# Instructions to follow
When you reach the line containing "Given: Click help", repeat it and every line after it exactly, stopping only at the end of the listing.

/---

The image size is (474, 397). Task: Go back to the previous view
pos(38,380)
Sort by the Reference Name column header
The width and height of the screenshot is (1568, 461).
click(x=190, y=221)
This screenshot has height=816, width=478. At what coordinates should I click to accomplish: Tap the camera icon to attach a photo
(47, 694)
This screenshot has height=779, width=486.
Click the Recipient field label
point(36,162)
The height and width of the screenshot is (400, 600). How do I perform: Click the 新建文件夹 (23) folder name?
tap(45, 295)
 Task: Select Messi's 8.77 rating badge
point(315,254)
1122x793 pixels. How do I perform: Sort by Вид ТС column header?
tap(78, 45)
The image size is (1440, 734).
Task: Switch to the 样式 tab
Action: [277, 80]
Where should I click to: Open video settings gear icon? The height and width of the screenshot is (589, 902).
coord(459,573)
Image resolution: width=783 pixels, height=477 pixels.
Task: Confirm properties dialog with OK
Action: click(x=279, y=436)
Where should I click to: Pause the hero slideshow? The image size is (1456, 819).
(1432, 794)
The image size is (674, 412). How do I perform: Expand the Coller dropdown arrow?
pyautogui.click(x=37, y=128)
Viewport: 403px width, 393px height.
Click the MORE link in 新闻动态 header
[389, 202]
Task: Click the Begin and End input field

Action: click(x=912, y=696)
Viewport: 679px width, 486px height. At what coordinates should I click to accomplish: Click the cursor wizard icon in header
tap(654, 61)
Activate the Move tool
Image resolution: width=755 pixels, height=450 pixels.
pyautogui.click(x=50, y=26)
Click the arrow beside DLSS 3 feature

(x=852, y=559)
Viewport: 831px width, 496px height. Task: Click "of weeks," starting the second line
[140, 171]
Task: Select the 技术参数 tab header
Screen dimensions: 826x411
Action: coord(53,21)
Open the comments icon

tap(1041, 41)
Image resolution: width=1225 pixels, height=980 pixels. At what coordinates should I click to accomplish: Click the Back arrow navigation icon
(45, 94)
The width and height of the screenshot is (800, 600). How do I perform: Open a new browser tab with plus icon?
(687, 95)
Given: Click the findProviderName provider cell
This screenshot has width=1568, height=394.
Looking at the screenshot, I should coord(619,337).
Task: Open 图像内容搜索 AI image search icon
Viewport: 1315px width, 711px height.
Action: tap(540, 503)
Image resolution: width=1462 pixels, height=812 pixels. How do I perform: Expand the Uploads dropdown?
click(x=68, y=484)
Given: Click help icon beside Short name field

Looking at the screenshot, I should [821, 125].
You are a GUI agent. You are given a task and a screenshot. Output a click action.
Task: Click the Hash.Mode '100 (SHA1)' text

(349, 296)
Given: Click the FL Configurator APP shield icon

\---

# Answer to this exercise
Given: Click help icon beside Short name field

Looking at the screenshot, I should [821, 125].
You are a GUI agent. You are given a task and a screenshot. Output a click action.
Task: Click the Hash.Mode '100 (SHA1)' text

(349, 296)
Given: Click the FL Configurator APP shield icon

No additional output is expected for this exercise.